You should be able to have 5min and shower in peace

Where can you see this relationship going

The phone thing is weird. He won't talk to you on it but talks to other people

The only way you will know is to ask face to face

AppleandSpice · 10/05/2023 09:35

Stickytreacle · 10/05/2023 08:59

These were my thoughts too.

But it doesn’t seem like he actually does any of the parenting and looking after the children though!

FictionalCharacter · 10/05/2023 09:38

Quitelikeacatslife · 10/05/2023 07:24

I think it's possible OP that he wants out, that he's desperately unhappy and only faces up to it when he cant escape to clubs. On bank holidays these things can slap you round the face
Maybe he knows that leaving you alone with DC and their issues will be a dick move but he probably can't see that it wouldn't be that different to you.
That would explain why he can't talk to you about it.
Think now really hard, are you functioning as a couple ? What do you do together or as a family that is good? Is absolutely everything about your DC? (Not blaming you if it is)
It sounds like you cannot even carve out any time to talk. You rest need a "we need to talk" conversation , be prepared that he may say he's had enough . He needs to be honest though.
Where would you stand financially without him? He may feel this traps him? Is fond of you but unhappy?
The phone thing may be that when he goes out he needs to escape

But he's been doing the phone thing since they met, when they were only together at weekends. He didn't have anything to escape from then!

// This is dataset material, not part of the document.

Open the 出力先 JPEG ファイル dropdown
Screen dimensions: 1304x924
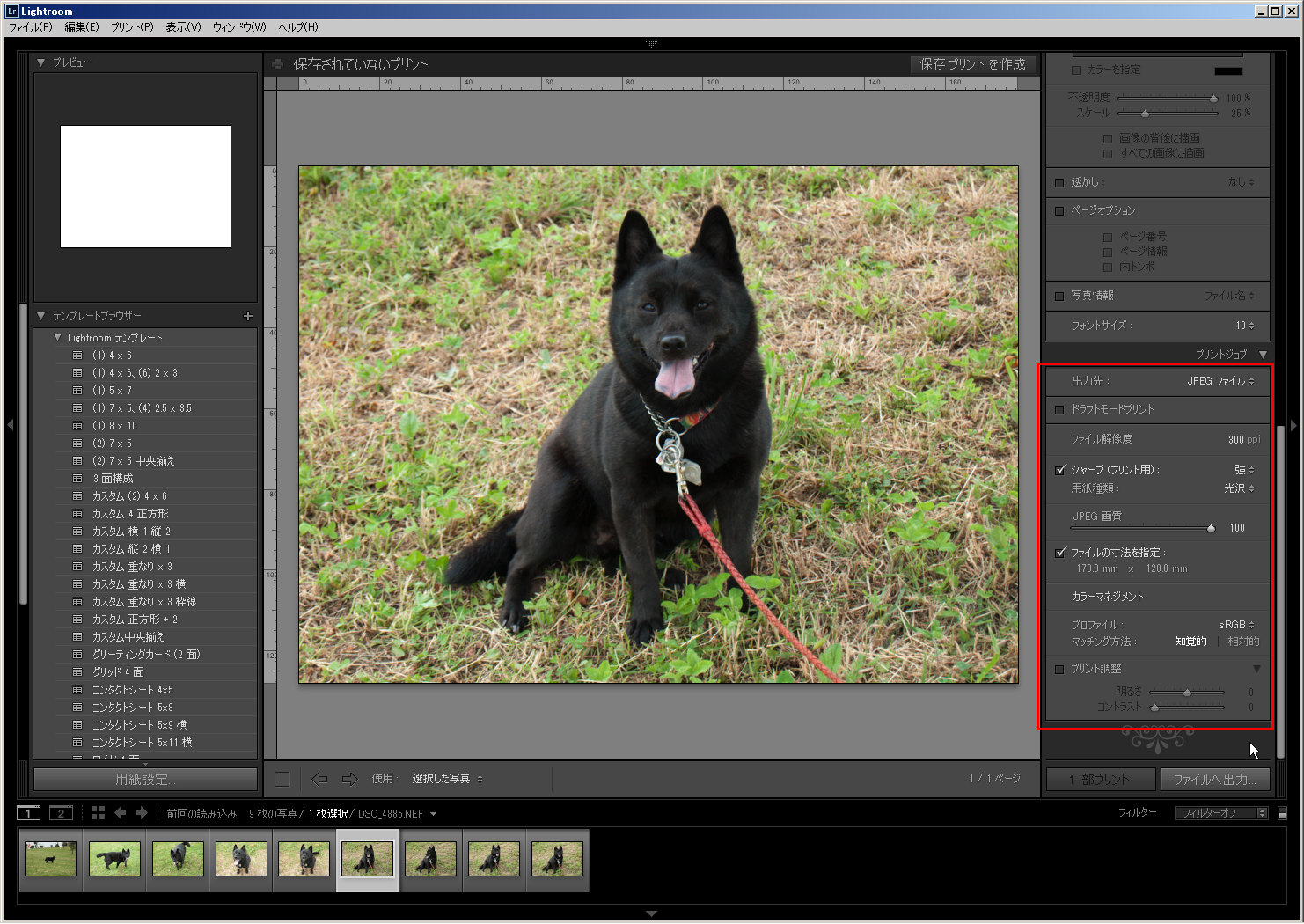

Malificent1 · 10/05/2023 09:59

I still don’t understand why you don’t just say to your DP “I saw you crying. Stop the BS and tell me what’s going on or I’ll ask the neighbour what you were talking about.”

So many problems on MN could at least partially be solved by talking instead of second guessing everything.

DepartureLounge · 10/05/2023 10:05

I can't get past the fact that he won't answer the phone to you (and only you), especially now you've updated and said it was like this even in the early days when you could only see each other at weekends.

Did you never wonder if you were the OW?

Given how much time he's out/away/on his phone and the fact that he's clearly lying to you about something, you must be wondering now surely.

seventyfour75 · 10/05/2023 10:05

@WhatTheHeal what's the latest??

Peppapigboresme · 10/05/2023 10:05

This reply has been withdrawn

The OP has privacy concerns about this thread, so we've agreed to take it down.

midsomermurderess · 10/05/2023 10:07

‘So many problems on MN could at least partially be solved by talking instead of second guessing everything’. Absolutely. I don’t get how so many people choose to live like this. It must make you feel quite mad, always speculating, not trusting, creeping around issues.

midsomermurderess · 10/05/2023 10:09

seventyfour75 · 10/05/2023 10:05

@WhatTheHeal what's the latest??

‘I want my next instalment and I want it now!’ Oh well, at least you’re being honest!

seventyfour75 · 10/05/2023 10:10

@midsomermurderess

Exactly! I've been following this since it started and I'm invested!